Joseph Smith

Personal information
- Full name: Joseph Abraham Smith
- Born: 23 March 1946 (age 80) Kingston, Surrey County, Jamaica
- Batting: Left-handed
- Bowling: Left-arm fast-medium

Domestic team information
- 1982: Minor Counties
- 1968–1988: Shropshire

Career statistics
| Competition | List A |
| Matches | 5 |
| Runs scored | 37 |
| Batting average | 9.25 |
| 100s/50s | –/– |
| Top score | 17 |
| Balls bowled | 320 |
| Wickets | 9 |
| Bowling average | 18.00 |
| 5 wickets in innings | – |
| 10 wickets in match | – |
| Best bowling | 4/8 |
| Catches/stumpings | –/– |
- Source: Cricinfo, 4 July 2011

= Joseph Smith (cricketer) =

Jamaican-born English cricketer

Joseph Abraham Smith (born 23 March 1946) is a Jamaican-born former English cricketer. Smith was a left-handed batsman who bowled left-arm fast-medium. He was born in Kingston, Jamaica.

Smith made his debut for Shropshire in the 1968 Minor Counties Championship against Cambridgeshire. Smith played Minor counties cricket for Shropshire from 1968 to 1988, which included 113 Minor Counties Championship appearances and eight MCCA Knockout Trophy appearances, while playing at club level for Wellington in Shropshire and Crewe in Cheshire. He made his List A debut against Yorkshire in the 1976 Gillette Cup. In 1977 he served as Shropshire's captain. He made two further List A appearances for Shropshire, against Surrey in the 1978 Gillette Cup and Northamptonshire in the 1985 NatWest Trophy. In his three List A matches for the county, he took 5 wickets at an average of 22.60, with best figures of 3/40.

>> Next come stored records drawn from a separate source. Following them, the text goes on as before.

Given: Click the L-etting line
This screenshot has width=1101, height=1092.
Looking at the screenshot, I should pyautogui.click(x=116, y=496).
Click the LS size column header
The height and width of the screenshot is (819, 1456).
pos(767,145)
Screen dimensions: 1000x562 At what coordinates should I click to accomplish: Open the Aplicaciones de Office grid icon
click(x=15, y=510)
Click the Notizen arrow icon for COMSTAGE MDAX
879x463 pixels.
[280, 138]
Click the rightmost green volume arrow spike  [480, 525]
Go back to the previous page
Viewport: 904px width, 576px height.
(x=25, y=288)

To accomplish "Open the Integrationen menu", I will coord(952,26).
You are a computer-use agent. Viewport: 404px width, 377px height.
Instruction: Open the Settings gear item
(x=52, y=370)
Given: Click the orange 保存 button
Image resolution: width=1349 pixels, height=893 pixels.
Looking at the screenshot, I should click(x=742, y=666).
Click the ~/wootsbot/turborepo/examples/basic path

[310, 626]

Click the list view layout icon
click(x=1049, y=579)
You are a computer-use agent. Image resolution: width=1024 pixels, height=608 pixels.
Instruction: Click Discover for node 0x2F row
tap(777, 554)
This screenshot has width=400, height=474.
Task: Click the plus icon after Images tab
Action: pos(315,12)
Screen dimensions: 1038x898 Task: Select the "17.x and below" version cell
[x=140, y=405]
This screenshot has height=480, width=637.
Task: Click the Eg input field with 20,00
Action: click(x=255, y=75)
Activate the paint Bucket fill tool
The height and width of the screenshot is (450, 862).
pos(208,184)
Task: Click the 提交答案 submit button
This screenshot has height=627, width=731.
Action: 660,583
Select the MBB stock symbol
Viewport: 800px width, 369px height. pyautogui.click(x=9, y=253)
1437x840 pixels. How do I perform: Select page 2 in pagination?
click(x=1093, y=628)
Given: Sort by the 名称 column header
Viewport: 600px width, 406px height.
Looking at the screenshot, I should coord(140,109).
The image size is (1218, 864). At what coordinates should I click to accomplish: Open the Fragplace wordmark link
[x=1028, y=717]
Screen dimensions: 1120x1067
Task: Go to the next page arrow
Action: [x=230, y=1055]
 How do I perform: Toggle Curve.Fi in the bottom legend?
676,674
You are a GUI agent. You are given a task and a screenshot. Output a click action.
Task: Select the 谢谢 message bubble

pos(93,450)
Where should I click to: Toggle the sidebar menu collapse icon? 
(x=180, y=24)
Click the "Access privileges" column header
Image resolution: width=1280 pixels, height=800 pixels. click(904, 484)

Playing for Shropshire allowed him to play for the Minor Counties cricket team, with Smith making two appearances for that team in the 1982 Benson & Hedges Cup against Worcestershire and Leicestershire. In these two matches, he took four wickets at an average of 12.25. All 4 of his wickets came against Leicestershire, with Smith taking figures 4/8.